Congresswoman Rashida Tlaib’s (D-Michigan) annual financial disclosure forms have been filed after several delays and an interesting fact has come to light. It turns out that she had some income last year above and beyond her generous congressional salary in the form of rental property income. And it wasn’t an insubstantial amount of money. There’s nothing whatsoever illegal about that, providing that all of the income is disclosed, but Tlaib has placed herself in an awkward position politically. Last year she joined the rest of the members of “the squad” in sponsoring a bill calling for the cancellation of all rent and mortgage payments for the duration of the pandemic. That bill never wound up passing, but the intent was clear. Landlords shouldn’t be forcing tenants to pay rent during such trying times. And yet Rashida Tlaib seems to have cashed in quite nicely. (Fox News)

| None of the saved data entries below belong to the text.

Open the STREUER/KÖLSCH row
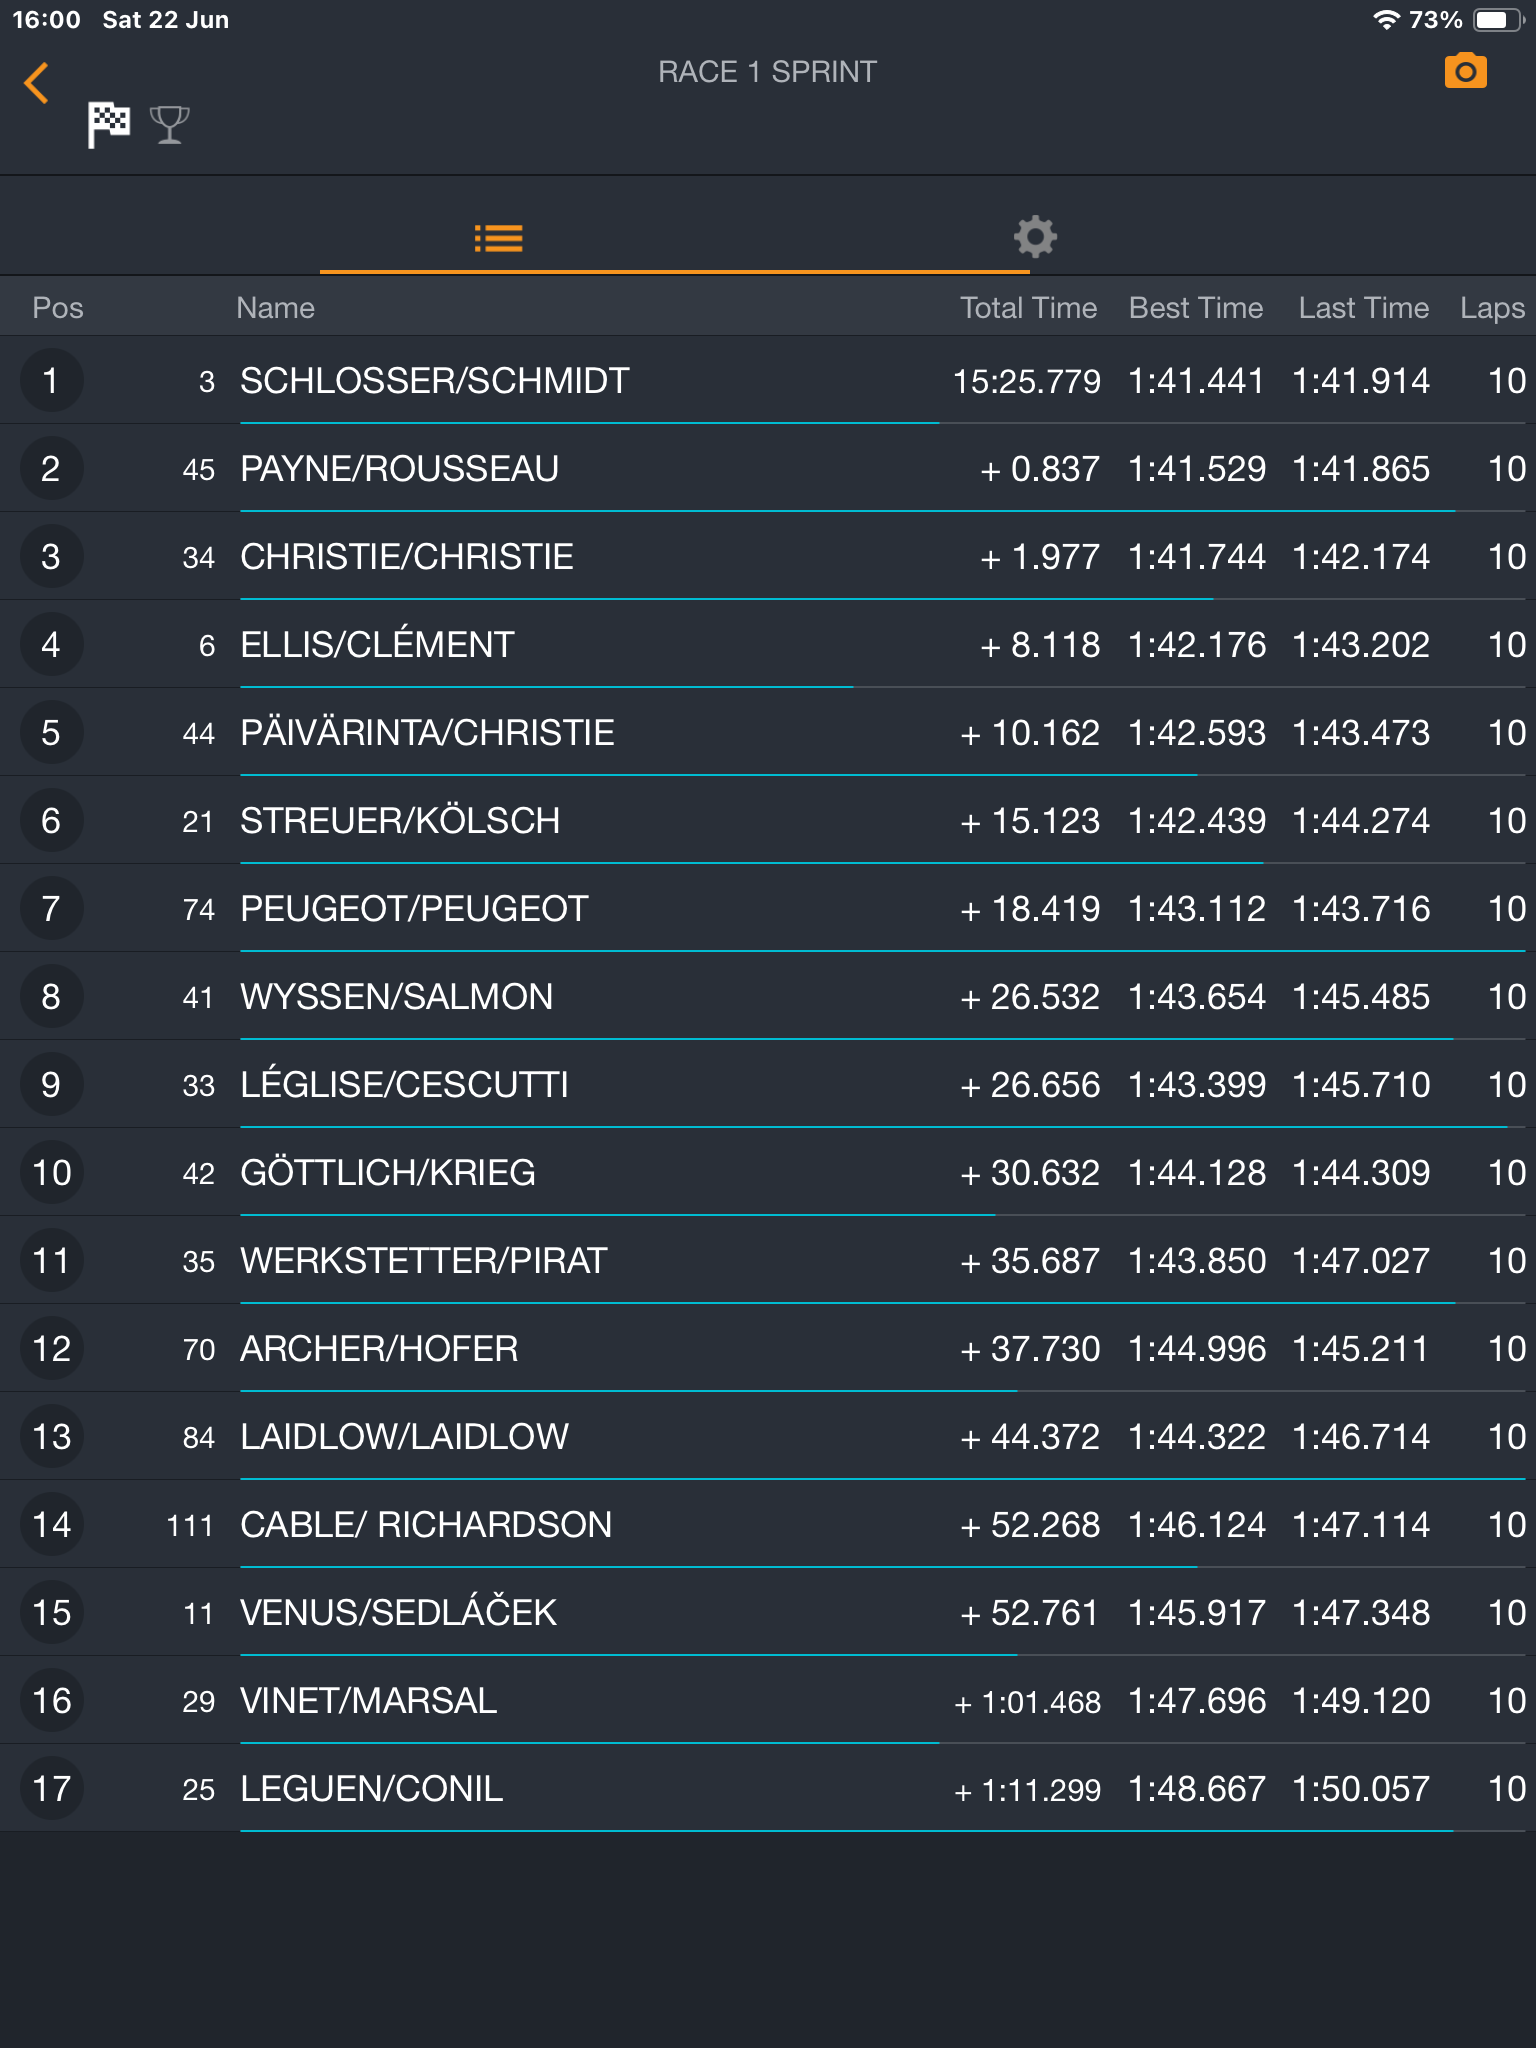Screen dimensions: 1536x2048 tap(768, 820)
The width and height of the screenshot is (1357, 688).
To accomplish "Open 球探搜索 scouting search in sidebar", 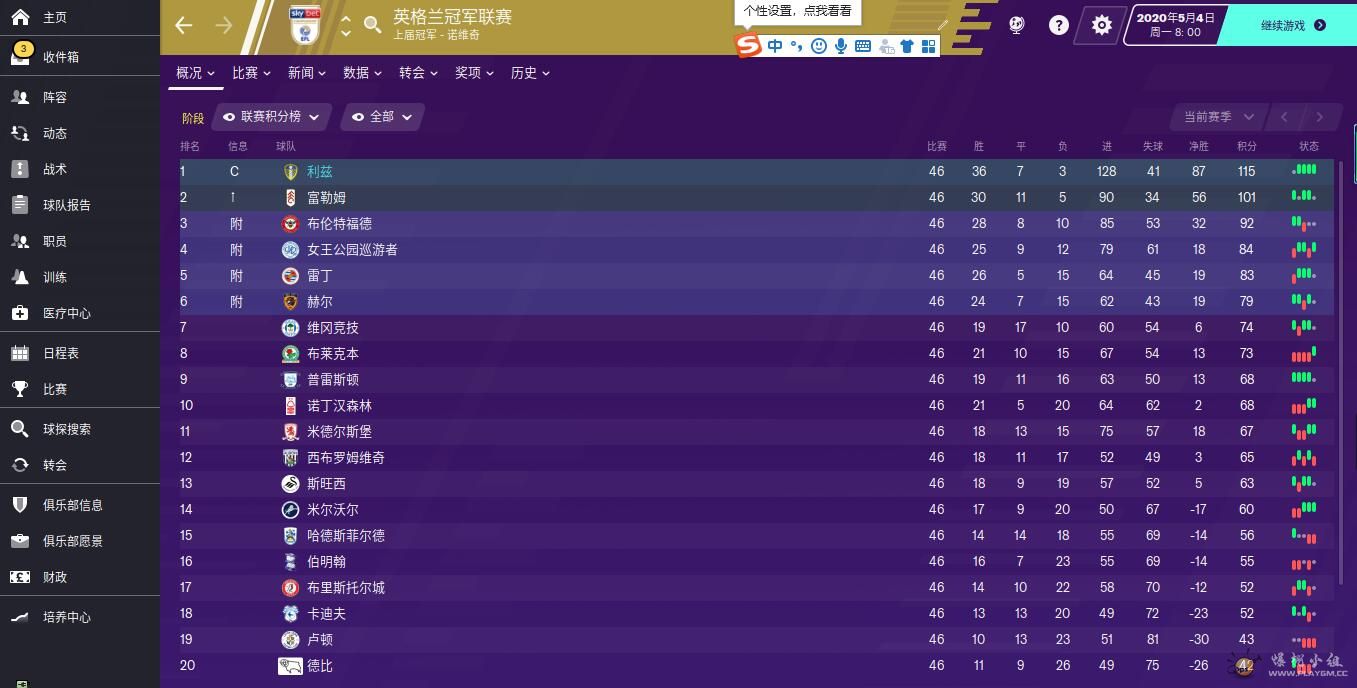I will [x=66, y=429].
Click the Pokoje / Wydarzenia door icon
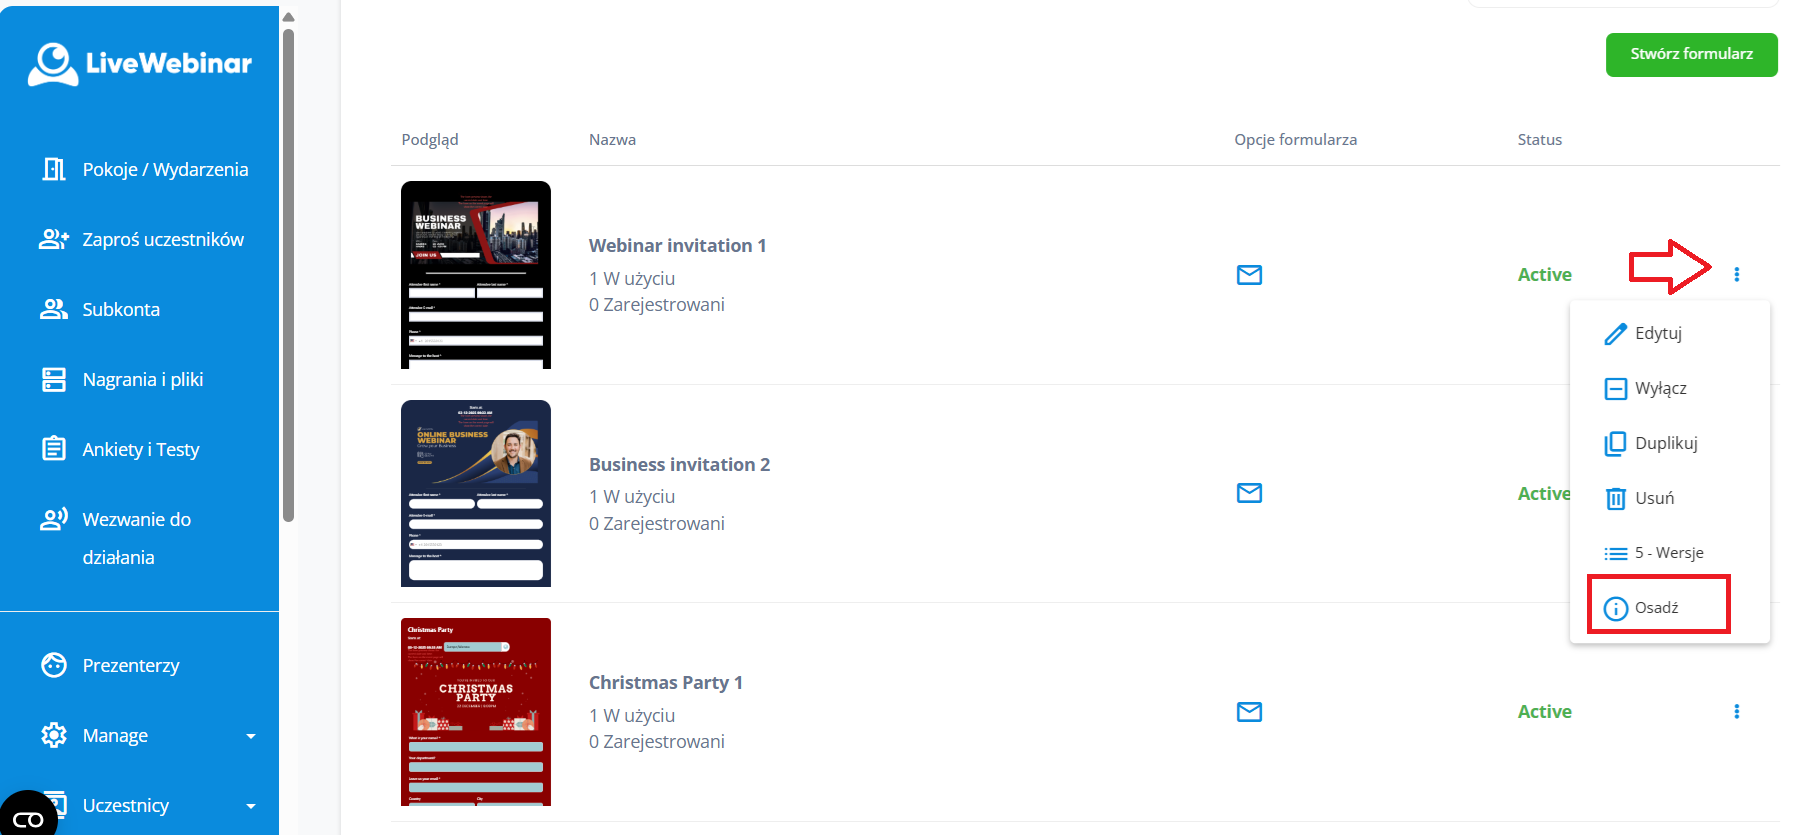 pyautogui.click(x=54, y=169)
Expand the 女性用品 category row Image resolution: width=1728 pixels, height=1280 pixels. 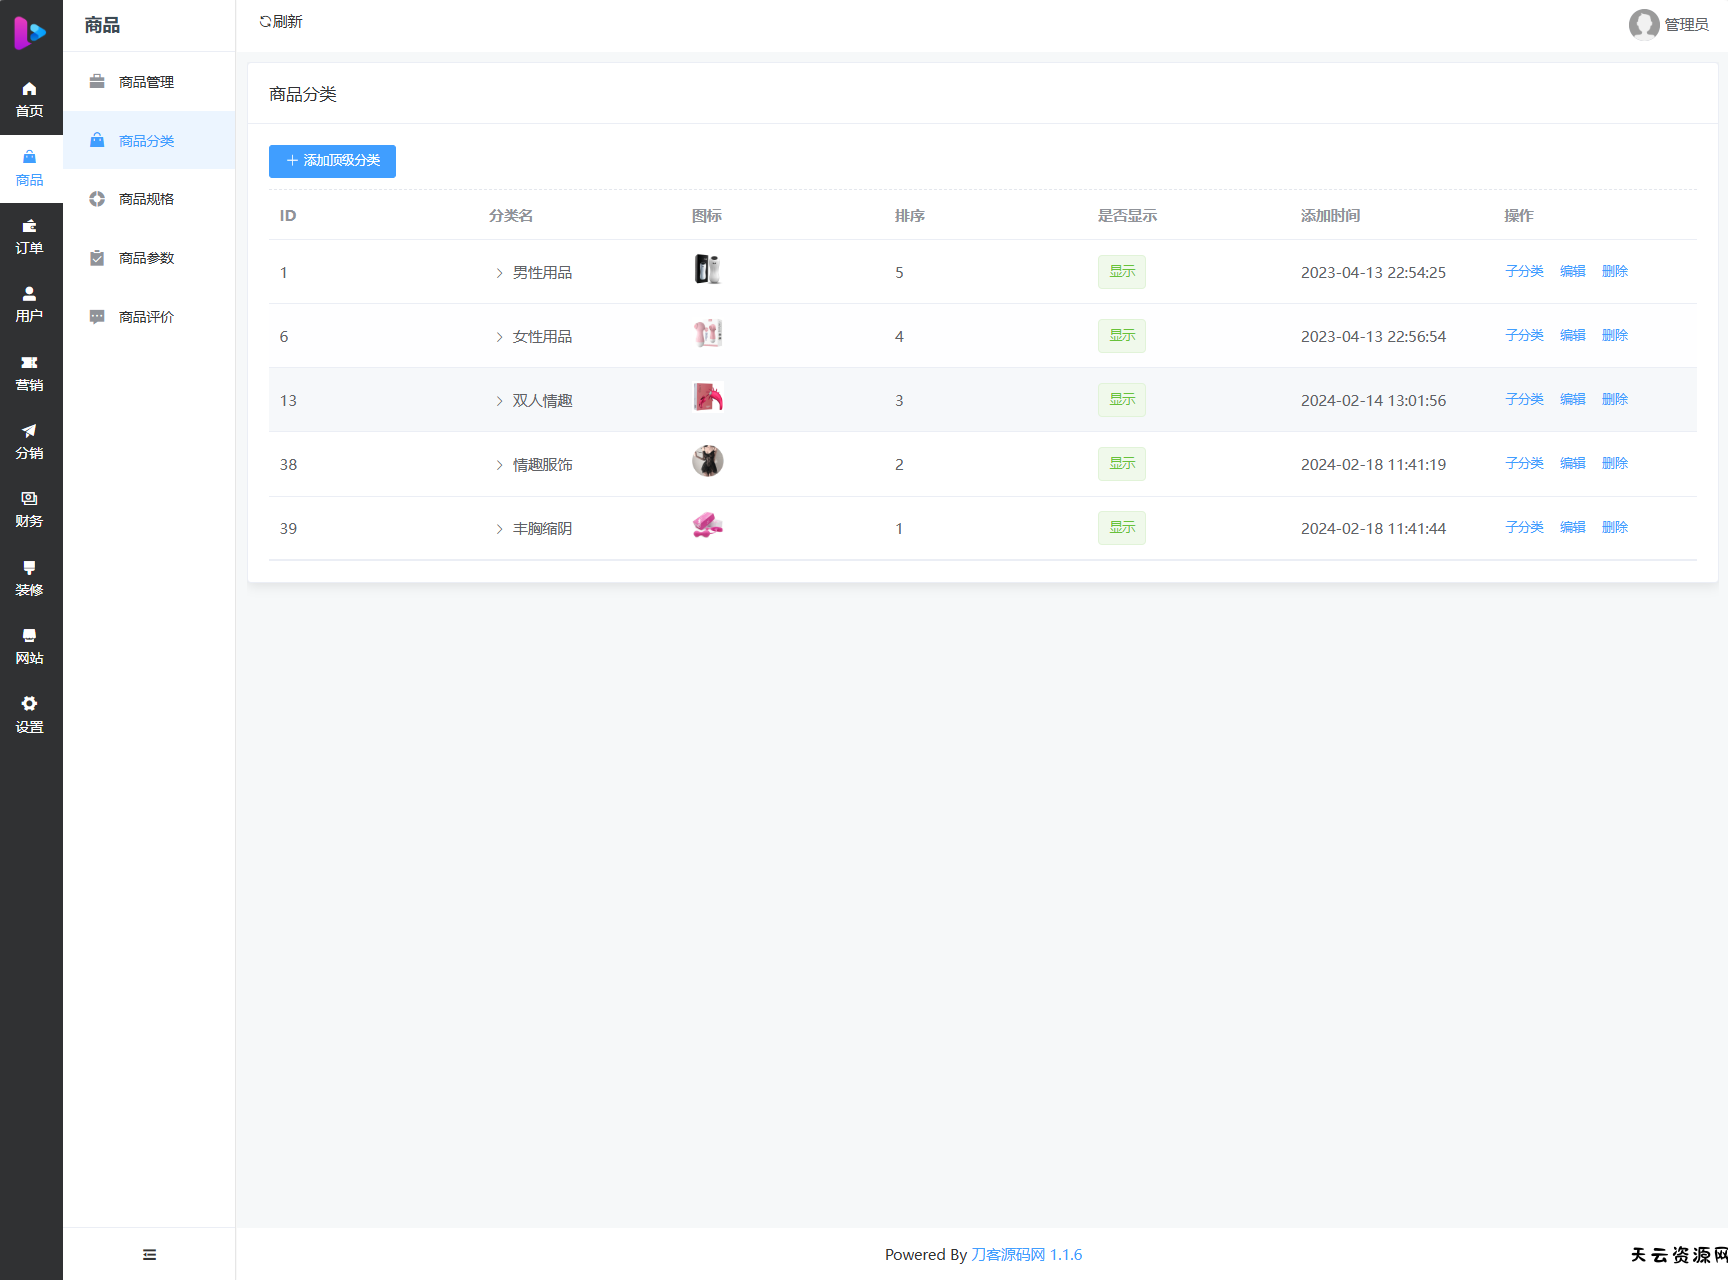499,337
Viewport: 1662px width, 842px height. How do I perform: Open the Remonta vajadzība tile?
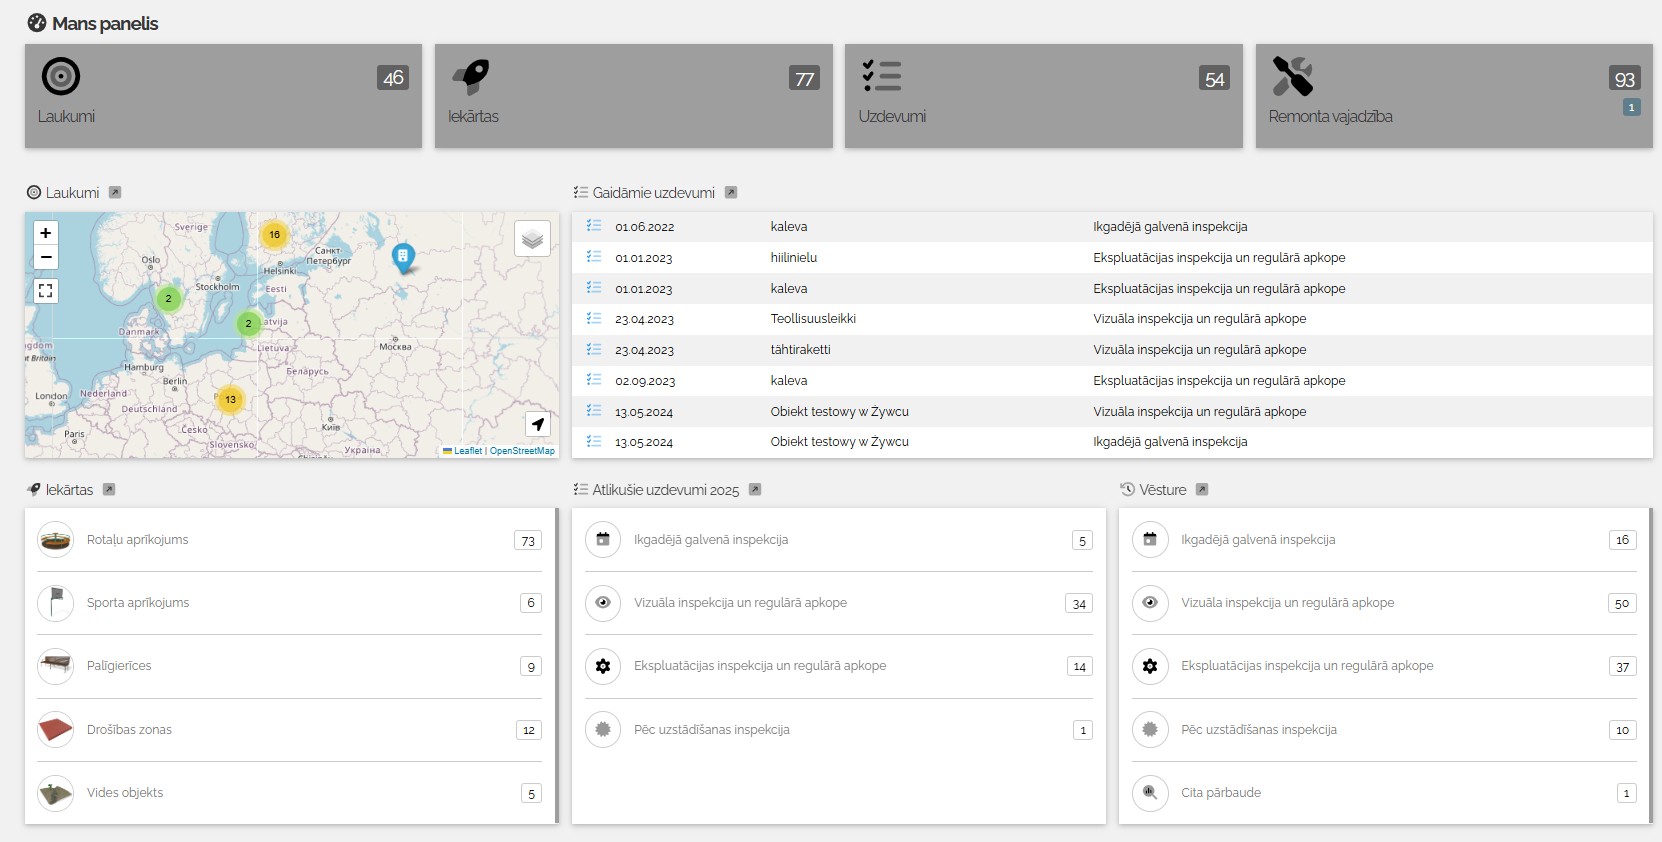pyautogui.click(x=1453, y=96)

Michigan Rep. Rashida Tlaib’s annual financial disclosure shows that she made thousands of dollars in rental income last year, despite being a co-sponsor of a bill to cancel rent during the COVID-19 pandemic.
Tlaib joined fellow “Squad” Reps. Alexandria Ocasio-Cortez, D-N.Y., Ayanna Pressley, D-Mass., and other progressives in April 2020 to co-sponsor Rep. Ilhan Omar’s, D-Minn., bill to “institute a nationwide cancellation of rents and home mortgage payments through the duration of the coronavirus pandemic.”
She tweeted during the beginning of the pandemic in March 2020 that there should be a “moratorium” on mortgage and rent payments to “combat this public health crisis.”
As I mentioned above, this revelation puts Tlaib in the same boat as her squad-mate Ayanna Pressley. Pressley and her husband similarly collected thousands in rent on a property in Boston after calling to cancel all rent. Fox News asked Tlaib if she had offered her tenants (who paid her somewhere between $15,001 and $50,000) the opportunity to cancel their rent but she did not return a request for comment.
Of course, Tlaib is no stranger to hypocrisy when it comes to walking the walk after talking the talk in Congress. Remember that she also called for an end to all policing earlier this year, despite still maintaining armed security guards for herself. She regularly enjoys reminding everyone that she represents one of the poorest districts in the country with high crime rates. But she doesn’t seem to want to afford those constituents any protection from criminals while she remains considerably more secure.
As a capitalist, I don’t begrudge anyone, including members of Congress, the opportunity to earn income through investments in real estate and other legal endeavors. This is still America. You take your opportunities where you find them and investing in real estate represents a very real risk in some cases. There’s nothing wrong with being rewarded for risking those types of investments.
But if you’re going to do it, you should own up to it. Profiting from these sorts of ventures while you complain about the evils of capitalism is simply blatant hypocrisy. The charge becomes even more direct when you’re specifically calling out the evils of landlords collecting rent during a pandemic while you do the precise same thing yourself.
Will this sort of political misstep endanger her seat next year? That seems unlikely. She’s in one of the safest blue seats in the country. She drew a primary challenger last year who shocked the political world by massively outraising her in campaign cash, but in the end, it didn’t really slow her down and she cruised to another term. Don’t be shocked if the same thing happens again next year.